Ms. Chen had hoped to convince the government that it had unjustly banned Falun Dafa, a spiritual movement that the 58-year-old had joined a few years ago. The trip ended in her arrest, torture and death, documented in an April article in this newspaper. In May, the United Nations Committee Against Torture took up the matter and later criticized China for failing to rein in police abuses. Then, in September, the U.S. State Department cited Ms. Chen’s death as a prime example of China’s human-rights abuses. Officials at all levels of the Chinese government have refused to comment on Ms. Chen’s death.
But on this hot June morning, all that Ms. Chen’s 32-year-old daughter wants is her mother’s death certificate.
In China, when someone dies, police normally issue a death certificate to the family, upon request. The police officers who witnesses say killed Ms. Zhang’s mother on Feb. 21 insist that she died of a heart attack in a hospital. Ms. Zhang hopes that by issuing the death certificate, police will be forced to admit that her mother died in their custody. That, in theory, should trigger an internal investigation and, she hopes, bring her mother’s killers to justice.
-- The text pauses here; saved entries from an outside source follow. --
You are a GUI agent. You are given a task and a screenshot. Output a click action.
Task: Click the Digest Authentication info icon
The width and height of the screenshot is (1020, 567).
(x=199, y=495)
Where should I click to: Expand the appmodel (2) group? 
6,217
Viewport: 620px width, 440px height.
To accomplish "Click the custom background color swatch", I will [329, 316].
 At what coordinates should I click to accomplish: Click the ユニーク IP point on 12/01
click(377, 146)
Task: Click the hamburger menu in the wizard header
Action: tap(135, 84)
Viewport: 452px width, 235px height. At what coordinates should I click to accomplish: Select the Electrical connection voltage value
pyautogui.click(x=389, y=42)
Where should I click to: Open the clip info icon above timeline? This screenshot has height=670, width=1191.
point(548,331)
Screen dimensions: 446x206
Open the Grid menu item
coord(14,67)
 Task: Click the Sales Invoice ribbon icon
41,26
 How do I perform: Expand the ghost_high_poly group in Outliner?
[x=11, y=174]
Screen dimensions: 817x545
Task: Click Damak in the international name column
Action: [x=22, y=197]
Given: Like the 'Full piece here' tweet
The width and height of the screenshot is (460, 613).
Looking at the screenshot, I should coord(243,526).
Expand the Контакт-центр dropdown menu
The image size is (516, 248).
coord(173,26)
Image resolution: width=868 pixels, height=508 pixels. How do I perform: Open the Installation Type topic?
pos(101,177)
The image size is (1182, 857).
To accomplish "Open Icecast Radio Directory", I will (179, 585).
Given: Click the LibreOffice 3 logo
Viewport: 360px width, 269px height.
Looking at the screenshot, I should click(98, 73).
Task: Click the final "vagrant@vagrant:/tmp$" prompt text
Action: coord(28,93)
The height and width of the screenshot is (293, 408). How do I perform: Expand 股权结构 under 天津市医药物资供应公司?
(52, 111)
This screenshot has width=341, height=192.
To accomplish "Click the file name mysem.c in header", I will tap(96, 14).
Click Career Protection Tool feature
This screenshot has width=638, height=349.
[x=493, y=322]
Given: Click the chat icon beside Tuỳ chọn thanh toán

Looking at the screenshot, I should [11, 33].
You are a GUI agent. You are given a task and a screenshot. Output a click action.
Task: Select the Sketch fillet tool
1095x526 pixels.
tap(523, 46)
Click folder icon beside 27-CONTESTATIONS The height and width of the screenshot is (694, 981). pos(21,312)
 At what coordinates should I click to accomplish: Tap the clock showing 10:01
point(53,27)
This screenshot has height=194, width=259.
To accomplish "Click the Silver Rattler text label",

But Ms. Zhang is beginning to learn how hard it is not only to obtain justice, but merely to seek it, in a country where the most powerful organization, the Communist Party, is above the law. Ms. Zhang hurries toward the Petition and Appeals Office, passing groups of people who, like her, are availing themselves of their right to petition for redress of wrongs at the hands of government. It’s a tradition that goes back centuries, and that the party has maintained as a social safety valve. One bedraggled peasant crouches over a sheaf of paper, moving his pen in the air, trying to remember how to write the word “expropriate.” His clan has been trying for 14 years to recover land that they say was taken illegally by officials.
The building’s entrance is in an alley and watched carefully by a dozen plainclothes police with shifty stares and mobile phones. Security agents at the entrance to the alley ask approaching petitioners if they are Falun Dafa adherents. They turn back those who say they are. Ms. Zhang, though, can truthfully say that she isn’t an adherent and that her problem is a simple case of police abuse. She is let in.
Two hours later she comes out, shaking her head. “They said it’s a criminal case and should be handled by the Public Security Bureau,” she says, walking along a garbage-filled canal. “That’s my next stop,” she adds, and then disappears into a subway station.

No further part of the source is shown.